WHAT TO WORK ON:
(a) In the thesis topics page below, who is listed as the contact person for the Distributed Spatiotemporal Prediction topic?
(b) Write out the passage of the thesis topics page below, starting at "The Smart Data" and ending at "of your own.".

SOURCE TEXT:
• • •

The Smart Data Analytics group is always looking for good students to write theses. The topics can be in one of the following broad areas:

Please note that the list below is only a small sample of possible topics and ideas. Please contact us to discuss further, to find new topics, or to suggest a topic of your own.


Topic Level Contact Person
Distributed Spatiotemporal Prediction Bachelor; Master Dr. Alexander Kister
Distributed Anomaly Detection in RDF
Detecting anomalies in data is a vital task, with numerous high-impact applications in areas such as security, finance, health care, and law enforcement. While numerous techniques have been developed in past years for spotting outliers and anomalies in unstructured collections of multi-dimensional points, with graph data becoming ubiquitous, techniques for structured graph data have been of focus recently. As objects in graphs have long-range correlations, a suite of novel technology has been developed for anomaly detection in graph data.
Bachelor; Master Dr. Hajira Jabeen
Rule/Concept Learning using Swarm or E.C.
In the Semantic Web context, OWL ontologies play the key role of domain conceptualizations while the corresponding assertional knowledge is given by the heterogeneous Web resources referring to them. However, being strongly decoupled, ontologies and assertional bases can be out of sync. In particular, an ontology may be incomplete, noisy, and sometimes inconsistent with the actual usage of its conceptual vocabulary in the assertions. Despite of such problematic situations, we aim at discovering hidden knowledge patterns from ontological knowledge bases, in the form of multi-relational association rules, by exploiting the evidence coming from the (evolving) assertional data. The final goal is to make use of such patterns for (semi-)automatically enriching/completing existing ontologies.
 Bachelor; Master Dr. Hajira Jabeen
Swarm Optimization Clustering  Bachelor; Master Dr. Hajira Jabeen
Knowledge Base Completion Bachelor; Master Dr. Hajira Jabeen
Entity Resolution
Entity resolution is the task of identifying all mentions that represent the same real-world entity within a knowledge base or across multiple knowledge bases. We address the problem of performing entity resolution on RDF graphs containing multiple types of nodes, using the links between instances of different types to improve the accuracy.
Bachelor; Master Dr. Hajira Jabeen
Intelligent Semantic Creativity : Culinarian
Computational creativity is an emerging branch of artificial intelligence that places computers in the center of the creative process. We aimt to create a computational system that creates flavorful, novel, and perhaps healthy culinary recipes by drawing on big data techniques. It brings analytics algorithms together with disparate data sources from culinary science.

• • •

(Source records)
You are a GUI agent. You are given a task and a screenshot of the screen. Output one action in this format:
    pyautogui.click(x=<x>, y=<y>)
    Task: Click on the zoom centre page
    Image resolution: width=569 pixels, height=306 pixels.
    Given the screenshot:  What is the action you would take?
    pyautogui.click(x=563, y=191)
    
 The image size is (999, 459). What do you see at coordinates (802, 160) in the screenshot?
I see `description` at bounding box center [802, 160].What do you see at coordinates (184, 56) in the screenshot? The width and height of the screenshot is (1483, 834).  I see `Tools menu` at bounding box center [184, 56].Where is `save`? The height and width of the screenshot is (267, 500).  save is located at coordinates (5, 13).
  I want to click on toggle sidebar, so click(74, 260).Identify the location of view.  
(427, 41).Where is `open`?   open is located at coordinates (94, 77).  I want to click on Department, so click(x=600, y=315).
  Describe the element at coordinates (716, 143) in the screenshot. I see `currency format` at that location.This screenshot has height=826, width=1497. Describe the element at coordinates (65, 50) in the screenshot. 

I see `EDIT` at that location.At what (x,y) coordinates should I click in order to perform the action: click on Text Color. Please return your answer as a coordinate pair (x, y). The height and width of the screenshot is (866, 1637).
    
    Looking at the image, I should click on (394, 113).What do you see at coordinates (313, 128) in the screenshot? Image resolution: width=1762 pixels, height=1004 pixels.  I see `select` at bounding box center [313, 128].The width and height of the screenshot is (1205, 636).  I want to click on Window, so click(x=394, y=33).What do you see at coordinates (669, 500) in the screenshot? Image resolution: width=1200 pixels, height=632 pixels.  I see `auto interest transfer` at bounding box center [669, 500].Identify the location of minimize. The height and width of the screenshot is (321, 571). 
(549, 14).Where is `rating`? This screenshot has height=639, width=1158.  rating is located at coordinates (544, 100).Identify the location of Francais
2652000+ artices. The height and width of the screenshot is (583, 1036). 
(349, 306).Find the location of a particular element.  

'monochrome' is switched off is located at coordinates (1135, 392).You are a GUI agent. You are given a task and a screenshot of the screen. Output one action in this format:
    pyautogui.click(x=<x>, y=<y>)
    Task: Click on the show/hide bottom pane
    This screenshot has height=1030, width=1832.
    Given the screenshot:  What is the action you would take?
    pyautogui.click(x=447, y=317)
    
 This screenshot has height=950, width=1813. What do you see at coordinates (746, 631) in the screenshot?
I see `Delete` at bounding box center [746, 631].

• • •

OUTPUTS BY TASK:
(a) Dr. Alexander Kister

(b)
The Smart Data Analytics group is always looking for good students to write theses. The topics can be in one of the following broad areas:

Please note that the list below is only a small sample of possible topics and ideas. Please contact us to discuss further, to find new topics, or to suggest a topic of your own.